FIG. 8 is a diagram showing the relationship between the average temperature in the discharge space and the average sound velocity in the discharge space.

FIG. 9 is a configuration diagram of a vehicle headlamp according to a fourth embodiment of the present invention.

FIG. 10 is a configuration diagram of a lighting circuit of the same embodiment.

11 (a) and (b) are views showing the difference in shape of the discharge arc of the same embodiment.

FIG. 12 is a diagram showing a light distribution direction at the time of forming a traveling beam in the embodiment.

FIG. 13 is a diagram showing a light distribution direction when forming a low beam in the same embodiment.

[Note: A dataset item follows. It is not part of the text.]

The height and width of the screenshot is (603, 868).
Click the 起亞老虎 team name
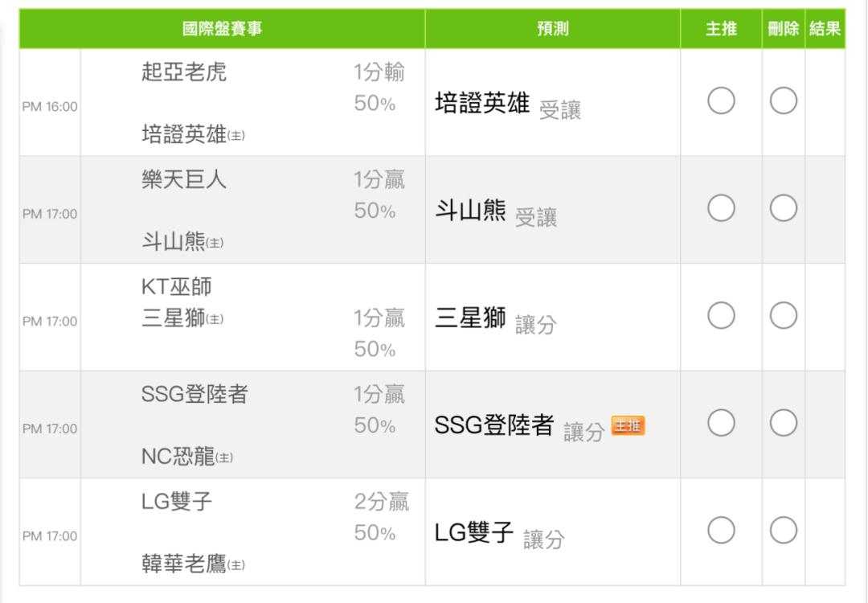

FIG. 14 is a diagram showing a light distribution direction when forming a traveling beam in the embodiment.

FIG. 15 is a diagram showing a light distribution direction when forming a low beam in the same embodiment.

16 (a) and 16 (b) are diagrams showing light distribution patterns of a low beam and a traveling beam.

FIG. 17 is a configuration diagram of a conventional discharge lamp lighting device.

FIG. 18 is a configuration diagram of a conventional vehicle headlamp.

FIG. 19 is a diagram showing the shape of the lamp used in the experiment.

[Explanation of symbols]

 11, 31, 41, 72 Discharge lamp 12, 37, 42, 71 Lighting circuit 15, 43, 77 DC power supply 19, 44, 81 Inverter circuit 20, 62, 82 Drive circuit 22, 32, 45, 84 High voltage pulse generation circuit 43 Step-down chopper circuit 73 Parabolic reflector 74 Outer lens 131 Quartz glass 132, 133 Electrode

 ─────────────────────────────────────────────────── ─── Continuation of the front page (72) Inventor Shigeru Horii 1006 Kadoma, Kadoma City, Osaka Prefecture Matsushita Electric Industrial Co., Ltd.

Claims (5)

[Claims] 1. A lighting circuit, a discharge lamp connected to an output end of the lighting circuit, and light control means for irradiating light emitted from the discharge lamp in a predetermined direction, wherein the lighting circuit has an output frequency. And a characteristic that at least one of the output current waveforms can be changed, the discharge lamp is turned on by the lighting circuit, and the shape of the discharge arc of the discharge lamp is changed. 2. The lighting circuit varies at least one of an output frequency and an output waveform of voltage, current, or power to selectively form discharge arcs having different shapes to form at least two light distribution patterns. The discharge lamp lighting device according to claim 1, which is capable of being. 3. A lighting circuit varies at least one of an output frequency and an output waveform of voltage, current, or power to form two light distribution patterns, and the first light distribution pattern is changed to a passing beam. 3. The discharge lamp lighting device according to claim 2, wherein the second light distribution pattern is used as a traveling beam to provide a vehicle headlamp. 4. The discharge lamp lighting device according to claim 3, wherein the shape of the discharge arc of the discharge lamp is substantially linear when the beam is used frequently. 5. An output waveform of an instantaneous voltage, an instantaneous current or an instantaneous power of a lighting circuit when a beam is used frequently is a waveform which changes with time, V is a sound velocity in a discharge space medium of a discharge lamp, L Is the length of the discharge space that intersects the discharge arc of the discharge lamp, the output frequency f is (nV) /
The discharge lamp lighting device according to claim 4, wherein the discharge lamp lighting device is represented by (2L) (n is a natural number).